From the New York Times:

He describes his major deals - the West Side train yards he bought from Penn Central, the building of the Grand Hyatt Hotel on East 42d Street, Trump Tower, Trump Parc, his Atlantic City properties, his involvement in the United States Football League and his rescue of the Wollman Rink in Central Park. 
Mr. Trump makes it all sound so simple. Think big. Be persistent. Maximize your options. Have fun. 
Oddly enough, Mr. Trump's display of ego is not offensive to the reader. As one reads along, one takes inventory of certain qualities one might dislike about him, or at least the version of these qualities that appear in this book. He's more interested in the rich element of Manhattan than he is in the poor. He prefers new money to old. He lacks refined taste. He was unpleasant when young - a cocky, aggressive cutup who had to be sent to military school to learn discipline. 

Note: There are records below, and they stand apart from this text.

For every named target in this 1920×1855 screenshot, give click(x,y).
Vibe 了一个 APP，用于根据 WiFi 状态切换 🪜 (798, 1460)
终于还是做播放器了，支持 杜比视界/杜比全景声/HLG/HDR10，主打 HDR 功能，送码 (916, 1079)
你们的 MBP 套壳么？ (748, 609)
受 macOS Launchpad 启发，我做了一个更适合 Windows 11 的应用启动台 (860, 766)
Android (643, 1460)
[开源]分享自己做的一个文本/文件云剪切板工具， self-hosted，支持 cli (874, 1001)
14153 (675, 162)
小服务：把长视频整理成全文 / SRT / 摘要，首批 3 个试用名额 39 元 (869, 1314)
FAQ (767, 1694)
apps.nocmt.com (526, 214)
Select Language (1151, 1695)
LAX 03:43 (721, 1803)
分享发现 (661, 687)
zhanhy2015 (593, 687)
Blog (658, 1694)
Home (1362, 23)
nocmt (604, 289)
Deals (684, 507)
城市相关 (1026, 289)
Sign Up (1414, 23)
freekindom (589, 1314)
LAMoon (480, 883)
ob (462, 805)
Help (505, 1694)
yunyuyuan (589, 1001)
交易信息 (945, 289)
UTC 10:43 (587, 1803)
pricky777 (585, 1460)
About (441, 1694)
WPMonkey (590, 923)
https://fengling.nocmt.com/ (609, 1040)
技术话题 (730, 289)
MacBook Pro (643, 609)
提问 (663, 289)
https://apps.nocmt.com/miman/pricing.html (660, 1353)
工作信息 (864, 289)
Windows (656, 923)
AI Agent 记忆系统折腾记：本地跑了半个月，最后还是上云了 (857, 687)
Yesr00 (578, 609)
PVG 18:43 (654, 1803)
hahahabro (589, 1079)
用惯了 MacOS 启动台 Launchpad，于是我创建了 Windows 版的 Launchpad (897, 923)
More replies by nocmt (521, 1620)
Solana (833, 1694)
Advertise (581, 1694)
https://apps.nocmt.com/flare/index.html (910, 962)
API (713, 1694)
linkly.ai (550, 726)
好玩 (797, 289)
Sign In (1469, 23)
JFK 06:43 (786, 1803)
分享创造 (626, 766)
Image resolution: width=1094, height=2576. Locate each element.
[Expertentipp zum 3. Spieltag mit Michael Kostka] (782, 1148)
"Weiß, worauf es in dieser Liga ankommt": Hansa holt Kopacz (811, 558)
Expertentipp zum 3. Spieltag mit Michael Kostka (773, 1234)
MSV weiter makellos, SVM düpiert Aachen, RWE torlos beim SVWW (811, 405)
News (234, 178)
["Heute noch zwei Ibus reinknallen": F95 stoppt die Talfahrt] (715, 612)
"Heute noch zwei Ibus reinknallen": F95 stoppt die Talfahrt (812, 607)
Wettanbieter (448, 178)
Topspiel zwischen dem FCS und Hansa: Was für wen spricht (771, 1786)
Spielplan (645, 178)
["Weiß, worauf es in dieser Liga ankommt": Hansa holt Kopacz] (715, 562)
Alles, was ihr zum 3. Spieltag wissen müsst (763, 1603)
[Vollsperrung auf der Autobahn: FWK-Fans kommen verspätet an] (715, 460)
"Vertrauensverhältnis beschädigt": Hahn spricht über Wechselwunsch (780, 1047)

Yet for none of these qualities can you really blame Mr. Trump. He is the first to call attention to them. He makes no pretense to the contrary. He is proud to be at play in the fields of American free enterprise, looking for every loophole in the law and edge on his competitors he can possibly get. 
He writes, ''I always take calls from my kids, no matter what I'm doing,'' as if this somehow made him remarkable. In a similarly patronizing vein, he observes of a woman who works for him: ''I like to tell her that she must be a very tough woman to live with. The truth is I get a great kick out of her.'' 
Yet such lapses are few and far between. 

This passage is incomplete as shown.